The final move is the one worth paying attention to.

Once the voice loop was working I tried something beyond asking questions. I said, out loud: "swap the active tasks list and the calendar on the dashboard." A reasonable ask, and well within her remit — she has full access to the Citadel source tree.

She politely declined. She told me, out of her own voice, that I should post the request in her terminal and she would do it there. Perfectly helpful, completely useless.

The first instinct on hearing a model refuse a task is to assume a model problem. It rarely is. I had written the channel's MCP instructions myself on Monday evening, and those instructions described her role, via this channel, as a chat responder. I had told her, in so many words, to answer questions rather than take actions. She was following the brief I had given her, exactly.

I rewrote the brief. You have full agency. If the user asks you to do something, do it, using your ordinary tools, and then summarise what you did. Relaunched her session so the new brief took effect. Asked again, by voice: "swap the tasks list and the calendar on the dashboard."

"On it."

Then she went and edited the PHP file on the server, moved the markup, and came back — by voice — to tell me what she had changed. All of this between one sip of coffee and the next.

The reason this is worth dwelling on is that it sits underneath a lot of frustration that people report with AI tools, dressed up as a model problem. A model that "refuses" to do something is, most of the time, a model that has been told, somewhere in its context, not to do that thing. The behaviour lives in the brief. Read the brief before you blame the model.

What to take from this

A few things, in no particular order.

Read the reference docs, not the launch blog. The launch material is optimised for a particular demo. The reference describes what the primitive actually is. For channels, the two disagree by enough to kill a use case, and we only avoided building the wrong thing because we read the second one before writing code.

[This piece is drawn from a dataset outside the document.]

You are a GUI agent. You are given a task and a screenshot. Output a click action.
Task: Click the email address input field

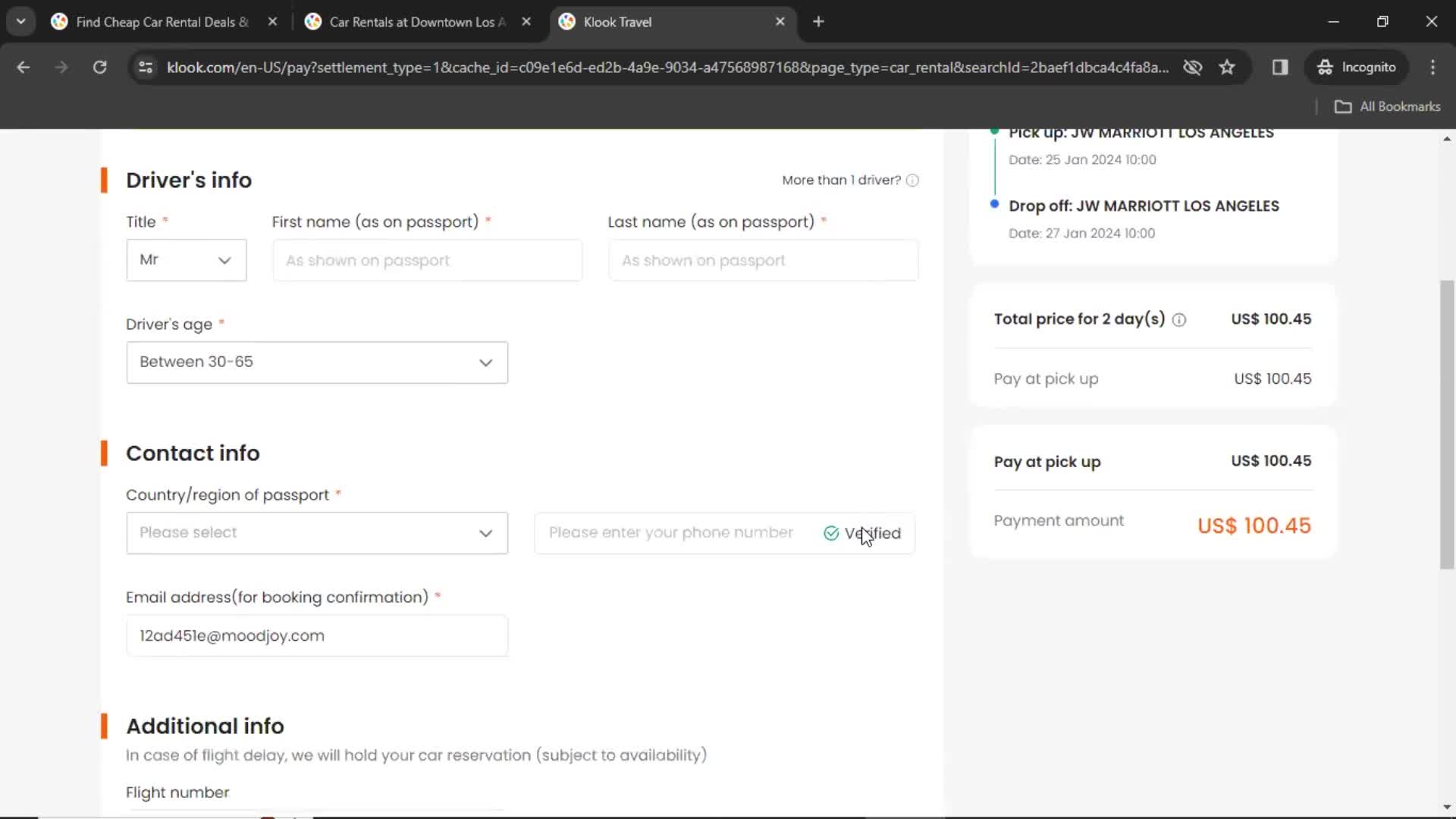tap(316, 635)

Channels are not a fleet comms layer. There is no shared namespace and offline subscribers miss messages. If you have been hoping to use channels to build a durable inter-agent chatroom, you will be disappointed. They are a precise tool for a narrow job.

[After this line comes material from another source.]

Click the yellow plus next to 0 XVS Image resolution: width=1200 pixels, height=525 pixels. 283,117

They are an inference proxy. For anyone paying for a Claude Max subscription, a channel-fronted always-on session is a way to back your own applications with the LLM capacity you already have, instead of running a second meter via the API. For low-traffic personal or internal tools, this materially changes what you can afford to build.

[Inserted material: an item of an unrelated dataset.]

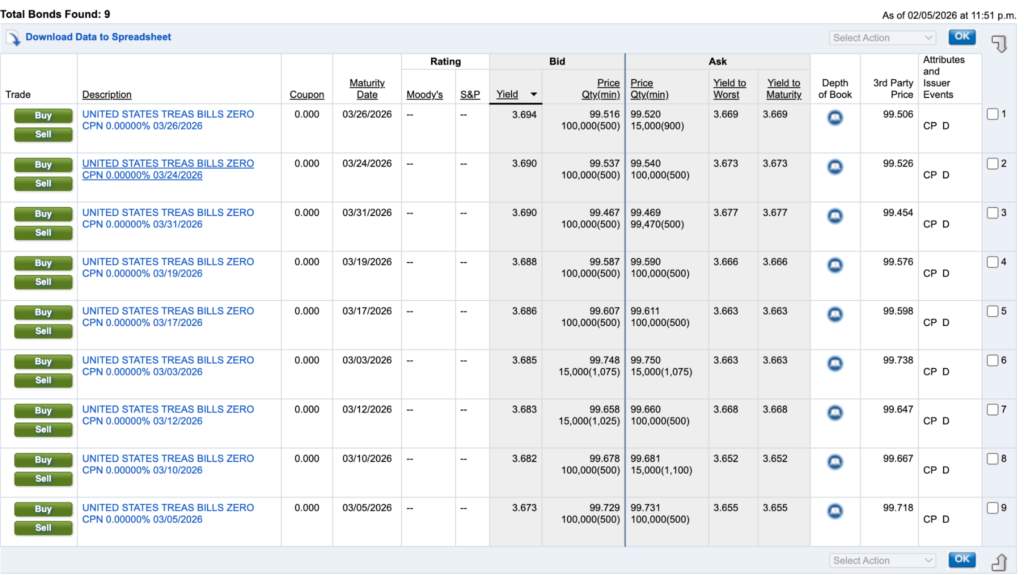
Task: Check the checkbox for bond row 1
Action: [992, 114]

The voice half is not the hard part. Deepgram handles speech-to-text, ElevenLabs handles text-to-speech, and a dozen lines of browser JavaScript handle the voice-activity detection that makes it feel natural. The assistants on the market that charge meaningful money for this stack are charging for packaging, not capability. Rolling your own took an afternoon.

Feature flags paid for themselves. Two database toggles — one for the channel path, one for the voice layer — meant each piece shipped independently and could be reverted in seconds. This is dull advice and I will keep giving it.

If an agent declines to do something, read the brief. I have said this once already and I will say it again because it is the single most useful habit I have developed in the last year. The model is usually doing what it was asked to do. If the behaviour is wrong, the ask is wrong.

Twenty-four hours, end to end, from a misunderstood feature to a spoken-command agent that edits code on a live webapp on a subscription I was already paying for. Most of the work was reading documentation, choosing the simpler option at each fork, and resisting the urge to build the wrong thing properly.